— TASKS TO CARRY OUT —
1. How would you translate this sentence from the review text into Spanish: "The figures are nice and help the reader in understanding the paper."
2. Do these statements agree with the review text? Answer yes or no for each, and quote the words of the review text that decide it.
(a) The review text says the proposed approach is shown applied to non-rigid registration.
(b) The review text answers yes on reproducibility.
(c) The review text says prior work is well referenced.
3. Can you extract everything in the review text from "Correctness: 1. The" down to "understanding the paper."?

Correctness: 1. The proposed method is quite intuitive and can be seen as augmenting the positive samples with the invariances that one aims to capture. 2. The methodology is also quite solid. It would be even better if the private medical dataset can be publicly released for future research in this direction. 3. There lacks sufficient quantitative results for me to be convinced of the utility of the proposed approach.
Clarity: 1. A lot more details can be added to the writing of the experiments section, making it clear what datasets are being used and which modalities are being registered. 2. The figures are nice and help the reader in understanding the paper.
Relation to Prior Work: Yes, discussion of related work is sufficient.
Reproducibility: Yes
Additional Feedback:
Summary and Contributions: The paper proposes a contrastive learning approach to biomedical image registration. More specifically, the paper aims to learn so-called CoMIRs (Contrastive Multimodal Image Representations) so that the multimodal registration problem can be reduced to a monomodal registration problem in which general intensity based registration algorithms can be applied.
Strengths: - The proposed contrastive learning approach is interesting and novel. Given the general nature of the approach, this paper is relevant to the NeurIPS community. - The reported results demonstrate good performance on the datasets which have been used for testing
Weaknesses: - The proposed approach only considers rigid registration, no application to non-rigid/deformable registration is shown. - The proposed approach requires pairs of registered images. This is a very significant disadvantage as accurate registration for training is very challenging and sometimes impossible. This also means that this approach cannot be easily extended to non-rigid/deformable registration. Conventional approaches such as MI do not have this limitation (even some GAN-based approaches can be trained using unpaired data) - There are far too many reference to the appendix.
Correctness: The method seems well justified. Throughout the paper, it should be made more clear that this is a supervised approach (where registered pairs of images are required during training). This seems to be "hidden away" in the paper.
Clarity: Generally the paper is well written. However, there are several aspects of the paper which are very difficult to follow. In particular, the mathematical notation is not always easy to follow due to a lack of explanation of variables. Furthermore, there are far too many reference to the appendix, in particular in the results. This makes the paper hard to read as a self-contained manuscript.
Relation to Prior Work: Prior work is well referenced and differences to prior work is also well explained.
Reproducibility: Yes
Additional Feedback: Thank you for the rebuttal, I appreciate the clarifications, but some of the concerns remain.

— SUPPLIED DATA —
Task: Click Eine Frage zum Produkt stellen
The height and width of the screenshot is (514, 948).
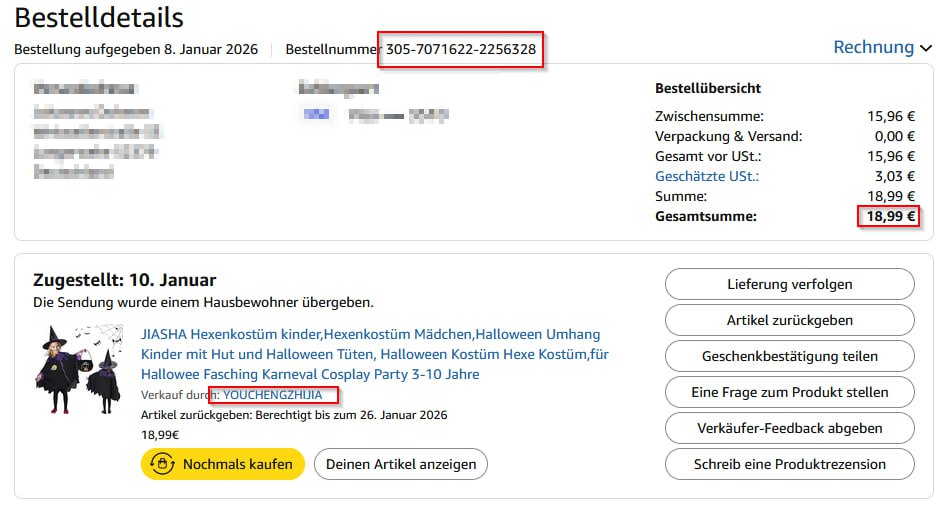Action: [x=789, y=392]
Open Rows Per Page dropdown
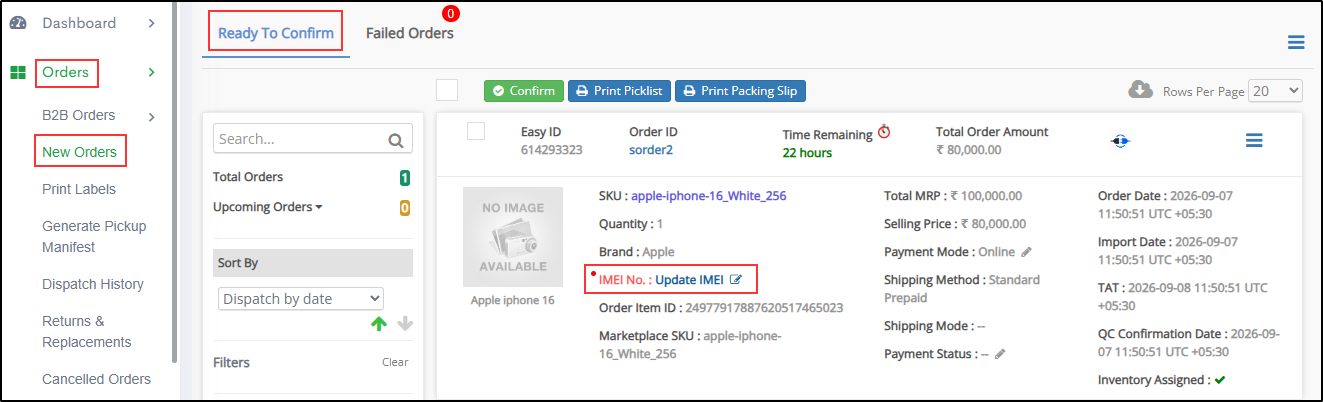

— YOUR WRITTEN ANSWERS —
1. Las figuras son buenas y ayudan al lector a comprender el artículo.

2.
(a) No: "The proposed approach only considers rigid registration, no application to non-rigid/deformable registration is shown."
(b) Yes: "Reproducibility: Yes"
(c) Yes: "Prior work is well referenced and differences to prior work is also well explained."

3.
Correctness: 1. The proposed method is quite intuitive and can be seen as augmenting the positive samples with the invariances that one aims to capture. 2. The methodology is also quite solid. It would be even better if the private medical dataset can be publicly released for future research in this direction. 3. There lacks sufficient quantitative results for me to be convinced of the utility of the proposed approach.
Clarity: 1. A lot more details can be added to the writing of the experiments section, making it clear what datasets are being used and which modalities are being registered. 2. The figures are nice and help the reader in understanding the paper.